Concretando sobre cada uno de los actores, e incrementando la cuantía de D. Juan Pablo en 449 euros:
Juan Pablo , sobre los 11.950,38 euros, desde el siniestro( 26.1.2008) hasta la mora creditoris(rechazo de la cantidad que se pretendía entregar- 10-12-2009) se devengan los intereses del art 20 LCS .El importe de la consignación (10.4441,19) muy próxima a la finalmente concedida,hubiera merecido en su caso una resolución de suficiencia. La Sala estima que los del art 576 LEC a que se refiere la sentencia se han de mantener, ya que la base - por la diferencia- es igual en la sentencia de instancia y en nuestra sentencia, que simplemente aclaramos lo que se debió pedir y aclarar al tiempo de la sentencia de instancia.
Cosme
Desde el día del siniestro(26.1.2008) hasta la consignación -día 10.12.2009- con entrega rechazada(por tanto con efectos de pago de esa cantidad) de 4.091 euros , corren los intereses del art 20 LCS sobre la cantidad fijada en la sentencia de 6.122,70 euros. De igual modo mantenemos los intereses del art 576 LEC por la diferencia desde la sentencia de instancia. Nos remitimos a lo expresado en relación con el anterior.
SEXTO.- Por cuanto antecede, es visto que el recurso debe ser estimado en parte, sin imposición de las costas de esta alzada ( art. 397 LEC ).
Así, en ejercicio de la potestad jurisdiccional que nos ha conferido la Constitución Española, y en nombre de su Majestad El Rey,
Fallo
Que debemos estimar y estimamos en parte el recurso de apelación interpuesto por D. Juan Pablo Y D. Cosme contra la ya citada sentencia del Juzgado de Primera Instancia nº6 DE SANTANDER,la que revocamos en parte. En su consecuencia:
1.- Fijamos la cantidad a abonar a Juan Pablo en 11.950,38 euros, sin perjuicio de lo que ya se hubiera abonado, en su caso.

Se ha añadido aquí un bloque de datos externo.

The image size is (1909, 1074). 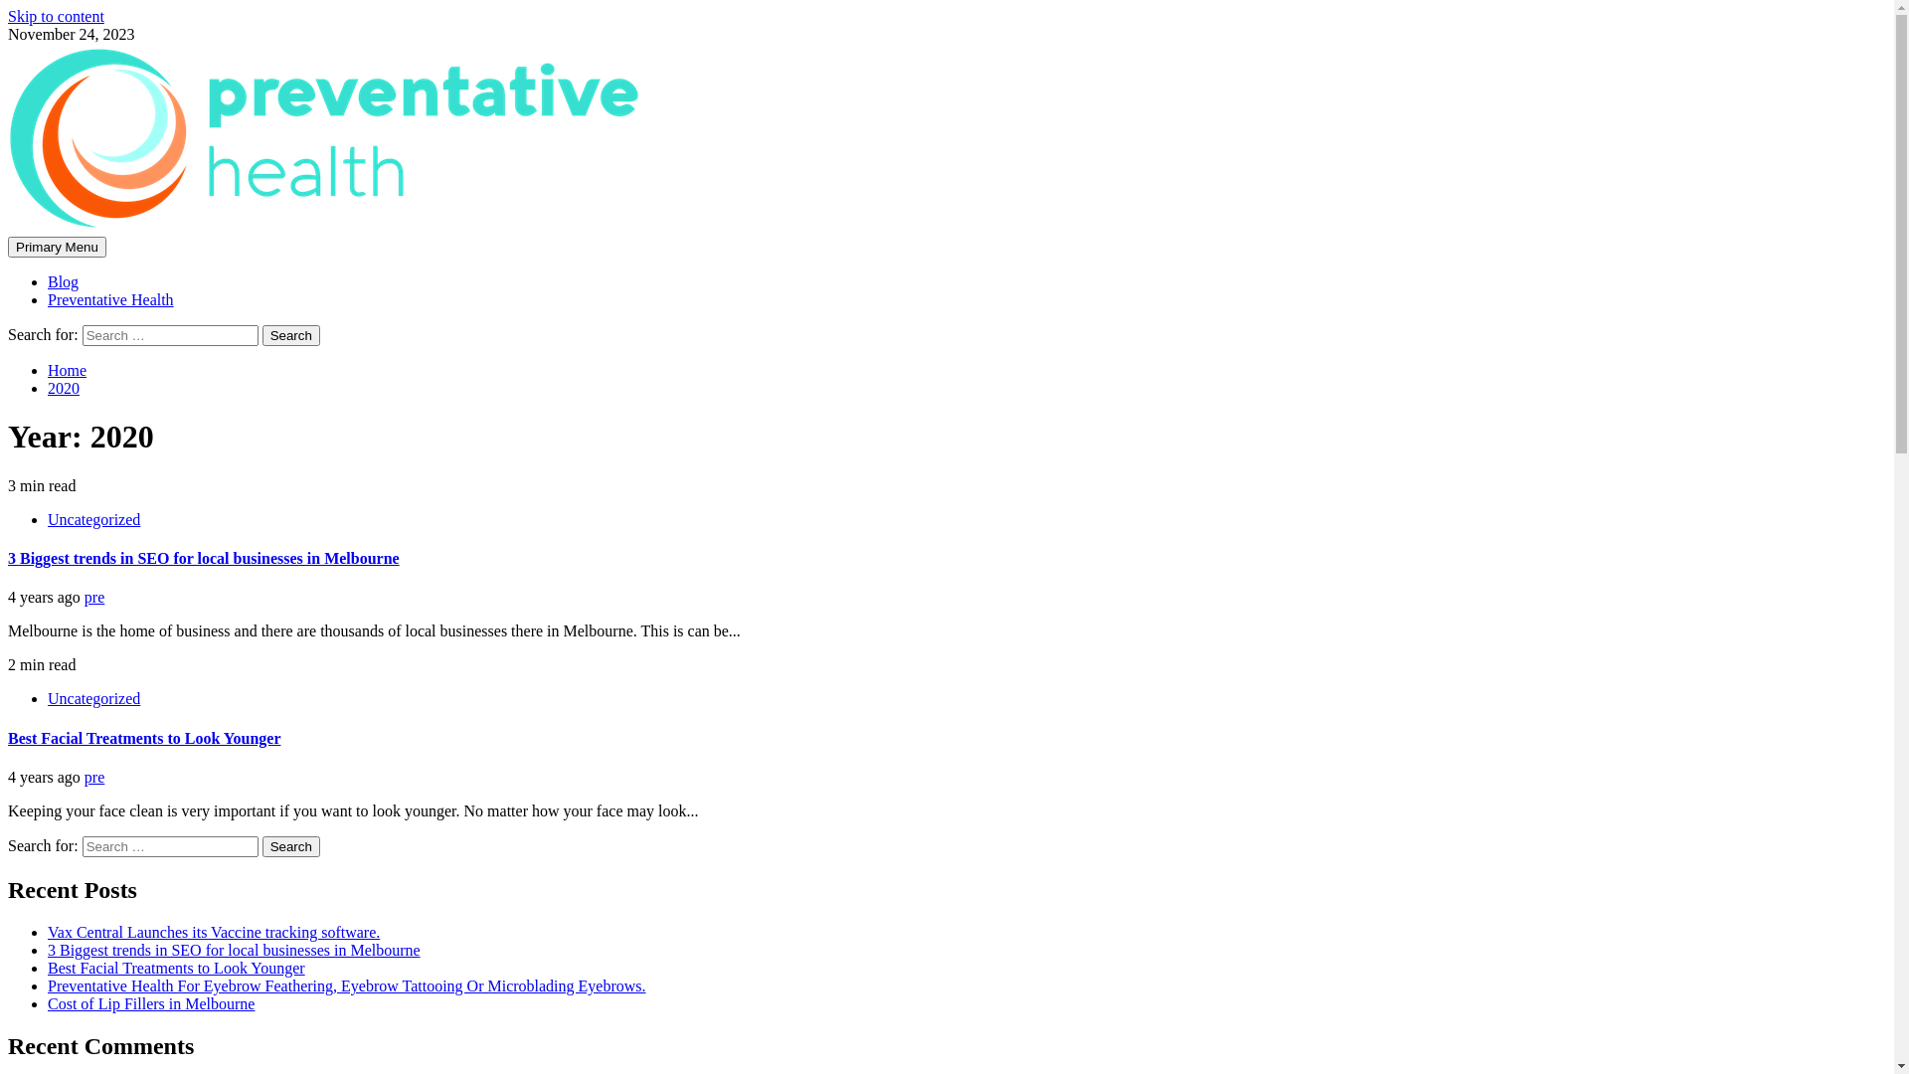 What do you see at coordinates (234, 948) in the screenshot?
I see `'3 Biggest trends in SEO for local businesses in Melbourne'` at bounding box center [234, 948].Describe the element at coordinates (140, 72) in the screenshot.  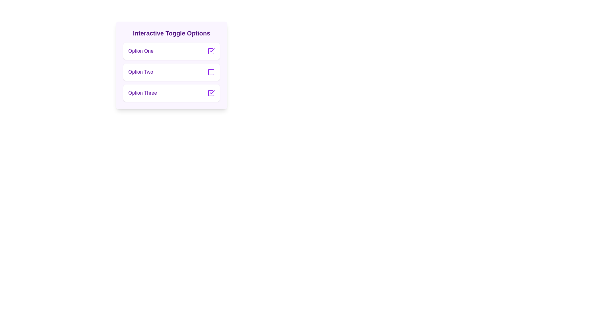
I see `the Text Label displaying 'Option Two' in purple, bold, and medium-sized font, located in the second row of the 'Interactive Toggle Options' list` at that location.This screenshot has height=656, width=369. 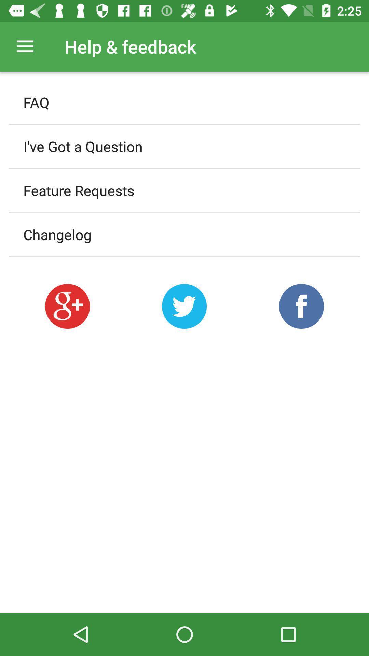 I want to click on open google plus, so click(x=67, y=306).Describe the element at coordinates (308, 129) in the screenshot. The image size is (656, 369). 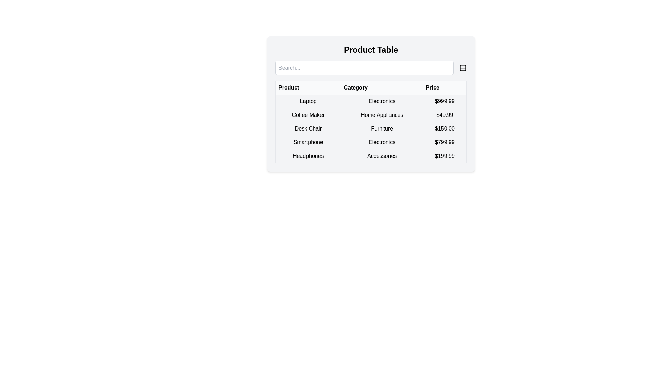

2.- Los intereses que se devengan a favor de los dos actores se establecen del siguiente modo: desde el siniestro( 26.1.2008) hasta la mora creditoris(rechazo por los actores de la cantidad que se pretendía entregar- 10-12-2009) se devengan los intereses del art 20 LCS . Los del art 576 LEC a que se refiere la sentencia se han de mantener, si bien sobre las diferencias que se producen tras modificar por esta Sala la debida al Sr. Juan Pablo (la diferencia en el caso del Sr. Cosme se mantiene).
Sin que proceda la imposición de costas en esta segunda instancia.

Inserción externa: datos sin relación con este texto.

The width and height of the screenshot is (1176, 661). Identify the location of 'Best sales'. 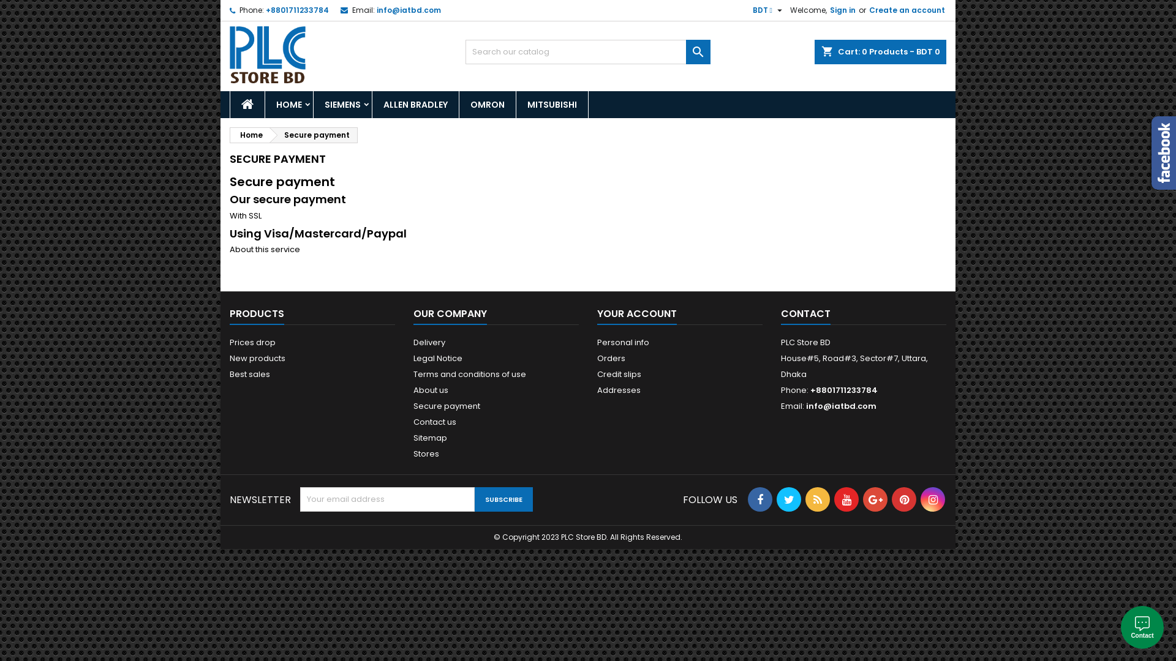
(249, 374). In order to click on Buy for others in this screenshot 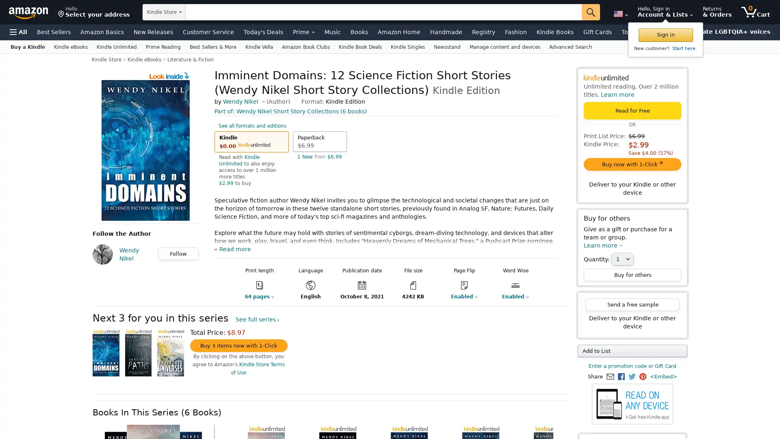, I will do `click(631, 274)`. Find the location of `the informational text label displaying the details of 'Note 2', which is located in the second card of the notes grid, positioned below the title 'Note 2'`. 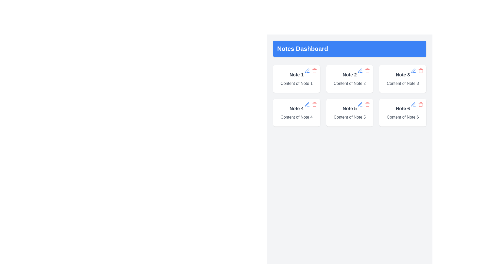

the informational text label displaying the details of 'Note 2', which is located in the second card of the notes grid, positioned below the title 'Note 2' is located at coordinates (349, 83).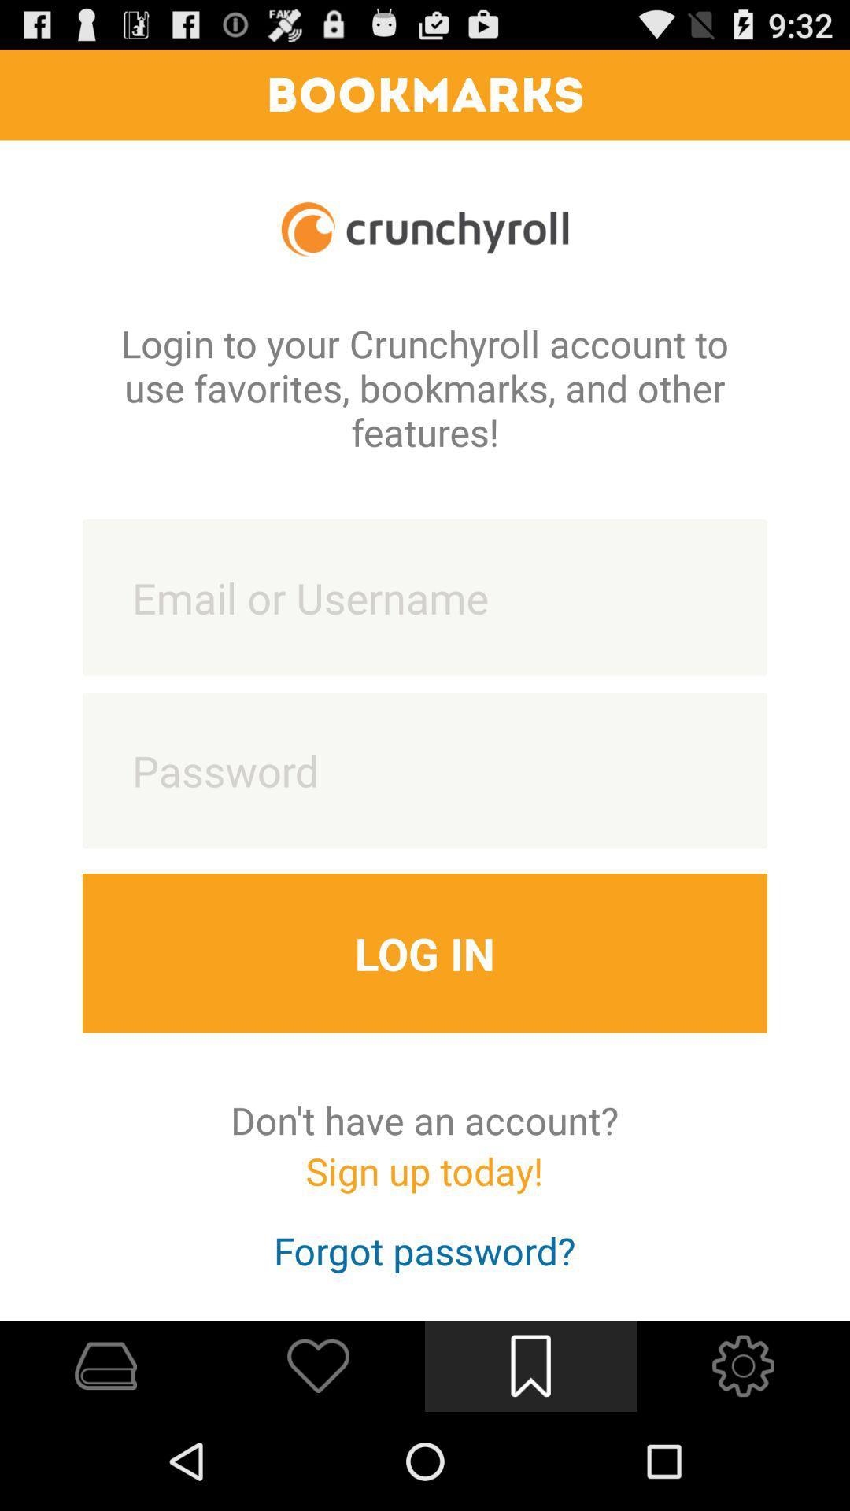 This screenshot has width=850, height=1511. What do you see at coordinates (425, 770) in the screenshot?
I see `a box for entering password` at bounding box center [425, 770].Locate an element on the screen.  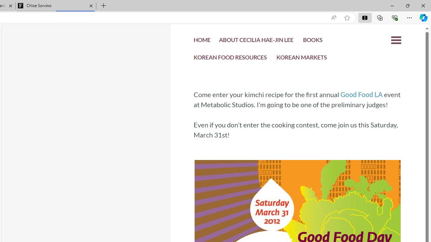
'HOME' is located at coordinates (202, 42).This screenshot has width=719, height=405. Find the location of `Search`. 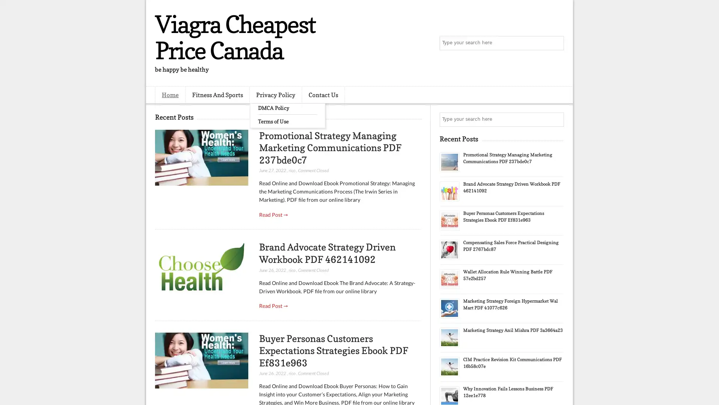

Search is located at coordinates (556, 119).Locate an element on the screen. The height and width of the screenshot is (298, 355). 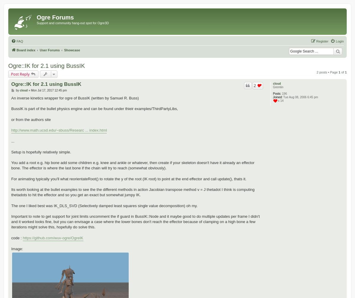
'User Forums' is located at coordinates (49, 50).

Contra esta Sentencia cabe interponer recurso de casación y recurso extraordinario por infracción procesal, ante este Tribunal, en el plazo de los veinte días siguientes al de su notificación.
Así por esta nuestra Sentencia, lo pronunciamos, mandamos y firmamos.
PUBLICACION.- La precedente Sentencia ha sido leída y publicada por el Iltmo. Sr. Magistrado Ponente en el día de su fecha de lo que yo el Secretario doy fe.